-- Start Raw data --

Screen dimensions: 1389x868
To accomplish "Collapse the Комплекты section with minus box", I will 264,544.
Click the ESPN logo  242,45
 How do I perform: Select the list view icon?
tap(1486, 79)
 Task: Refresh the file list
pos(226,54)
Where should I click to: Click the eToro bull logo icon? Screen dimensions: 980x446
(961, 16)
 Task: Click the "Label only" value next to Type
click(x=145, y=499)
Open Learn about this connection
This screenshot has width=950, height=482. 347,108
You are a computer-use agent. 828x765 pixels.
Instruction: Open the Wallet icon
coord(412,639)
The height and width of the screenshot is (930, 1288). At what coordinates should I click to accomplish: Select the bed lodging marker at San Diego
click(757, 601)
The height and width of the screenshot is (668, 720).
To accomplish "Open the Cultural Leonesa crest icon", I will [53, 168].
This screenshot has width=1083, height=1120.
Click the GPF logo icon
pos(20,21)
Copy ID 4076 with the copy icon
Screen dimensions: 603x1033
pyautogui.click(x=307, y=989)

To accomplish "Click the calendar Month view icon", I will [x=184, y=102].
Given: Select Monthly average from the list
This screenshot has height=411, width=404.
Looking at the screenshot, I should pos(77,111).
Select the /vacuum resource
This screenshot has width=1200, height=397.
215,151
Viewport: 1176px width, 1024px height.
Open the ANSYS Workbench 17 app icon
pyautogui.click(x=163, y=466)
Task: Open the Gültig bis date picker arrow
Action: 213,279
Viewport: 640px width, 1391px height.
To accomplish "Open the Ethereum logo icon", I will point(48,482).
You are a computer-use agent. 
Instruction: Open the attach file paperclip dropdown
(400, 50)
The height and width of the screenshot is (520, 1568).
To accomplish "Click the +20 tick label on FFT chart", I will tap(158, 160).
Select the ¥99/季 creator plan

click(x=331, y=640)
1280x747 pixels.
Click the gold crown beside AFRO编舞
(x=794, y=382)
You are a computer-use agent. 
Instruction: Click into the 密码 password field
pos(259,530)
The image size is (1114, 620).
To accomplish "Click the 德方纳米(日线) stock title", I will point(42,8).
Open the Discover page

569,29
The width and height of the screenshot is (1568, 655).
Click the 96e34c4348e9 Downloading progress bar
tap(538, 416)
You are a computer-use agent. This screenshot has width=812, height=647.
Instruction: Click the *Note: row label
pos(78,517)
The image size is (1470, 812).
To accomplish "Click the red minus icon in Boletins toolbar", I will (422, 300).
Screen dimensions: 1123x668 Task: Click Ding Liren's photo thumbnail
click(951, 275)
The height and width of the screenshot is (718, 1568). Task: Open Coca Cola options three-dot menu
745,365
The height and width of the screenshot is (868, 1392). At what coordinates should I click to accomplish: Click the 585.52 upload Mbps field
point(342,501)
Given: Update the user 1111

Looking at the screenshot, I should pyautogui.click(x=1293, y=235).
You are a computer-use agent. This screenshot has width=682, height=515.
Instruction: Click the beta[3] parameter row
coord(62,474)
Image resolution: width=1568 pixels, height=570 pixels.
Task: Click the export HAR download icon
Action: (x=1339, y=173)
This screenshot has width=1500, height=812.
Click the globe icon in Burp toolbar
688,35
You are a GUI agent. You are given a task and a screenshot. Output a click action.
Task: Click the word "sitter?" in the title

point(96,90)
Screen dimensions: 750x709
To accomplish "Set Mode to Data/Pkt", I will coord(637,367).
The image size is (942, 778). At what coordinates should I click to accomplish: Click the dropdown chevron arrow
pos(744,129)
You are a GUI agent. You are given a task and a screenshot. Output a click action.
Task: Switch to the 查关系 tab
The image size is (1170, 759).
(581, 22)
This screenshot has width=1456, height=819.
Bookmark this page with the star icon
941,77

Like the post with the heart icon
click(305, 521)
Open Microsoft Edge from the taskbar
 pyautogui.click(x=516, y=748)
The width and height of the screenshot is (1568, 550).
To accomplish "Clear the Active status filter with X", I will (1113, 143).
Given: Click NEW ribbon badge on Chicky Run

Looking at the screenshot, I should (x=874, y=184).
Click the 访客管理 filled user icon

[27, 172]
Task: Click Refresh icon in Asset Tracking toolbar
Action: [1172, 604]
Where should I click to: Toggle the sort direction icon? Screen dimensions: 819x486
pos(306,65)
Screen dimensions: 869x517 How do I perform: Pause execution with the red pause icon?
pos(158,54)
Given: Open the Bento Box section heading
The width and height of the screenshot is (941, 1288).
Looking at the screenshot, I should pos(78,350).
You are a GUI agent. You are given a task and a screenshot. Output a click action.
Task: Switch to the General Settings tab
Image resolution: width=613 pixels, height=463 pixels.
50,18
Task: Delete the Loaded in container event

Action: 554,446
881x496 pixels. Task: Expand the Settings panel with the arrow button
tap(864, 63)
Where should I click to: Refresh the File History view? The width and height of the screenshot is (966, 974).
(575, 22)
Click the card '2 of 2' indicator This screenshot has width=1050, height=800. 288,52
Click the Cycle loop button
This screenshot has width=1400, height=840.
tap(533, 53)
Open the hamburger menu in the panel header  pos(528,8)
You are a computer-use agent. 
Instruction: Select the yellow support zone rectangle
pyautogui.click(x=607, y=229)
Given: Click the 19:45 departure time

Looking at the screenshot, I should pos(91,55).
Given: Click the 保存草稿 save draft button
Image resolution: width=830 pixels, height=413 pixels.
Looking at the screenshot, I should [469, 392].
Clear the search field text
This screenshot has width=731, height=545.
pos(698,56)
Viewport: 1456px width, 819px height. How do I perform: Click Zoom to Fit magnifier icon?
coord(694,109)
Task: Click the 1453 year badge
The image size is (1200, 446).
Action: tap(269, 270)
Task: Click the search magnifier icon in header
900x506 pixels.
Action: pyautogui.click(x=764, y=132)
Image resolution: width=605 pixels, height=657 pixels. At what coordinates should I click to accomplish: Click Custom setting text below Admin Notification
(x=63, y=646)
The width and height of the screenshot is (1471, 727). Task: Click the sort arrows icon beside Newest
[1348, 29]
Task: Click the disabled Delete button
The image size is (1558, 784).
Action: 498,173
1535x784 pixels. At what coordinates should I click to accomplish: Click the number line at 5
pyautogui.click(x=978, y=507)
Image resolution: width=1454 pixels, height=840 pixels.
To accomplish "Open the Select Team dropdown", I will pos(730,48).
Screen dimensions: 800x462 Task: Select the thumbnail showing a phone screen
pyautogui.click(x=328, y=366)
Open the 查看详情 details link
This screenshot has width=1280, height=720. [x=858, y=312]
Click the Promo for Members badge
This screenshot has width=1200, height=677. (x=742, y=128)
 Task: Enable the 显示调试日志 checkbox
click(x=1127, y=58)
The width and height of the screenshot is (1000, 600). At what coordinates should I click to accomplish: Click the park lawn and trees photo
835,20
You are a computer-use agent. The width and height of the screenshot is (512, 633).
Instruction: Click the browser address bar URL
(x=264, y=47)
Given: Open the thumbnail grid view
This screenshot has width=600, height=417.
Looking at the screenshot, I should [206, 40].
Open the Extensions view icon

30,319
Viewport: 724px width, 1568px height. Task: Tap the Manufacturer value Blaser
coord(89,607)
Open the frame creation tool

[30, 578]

-- End Raw data --

Print the lines exactly, starting with the line containing "Task: Refresh the file list" and continuing through the line containing "coord(412,639)".

Exercise solution
 Task: Refresh the file list
pos(226,54)
Where should I click to: Click the eToro bull logo icon? Screen dimensions: 980x446
(961, 16)
 Task: Click the "Label only" value next to Type
click(x=145, y=499)
Open Learn about this connection
This screenshot has width=950, height=482. 347,108
You are a computer-use agent. 828x765 pixels.
Instruction: Open the Wallet icon
coord(412,639)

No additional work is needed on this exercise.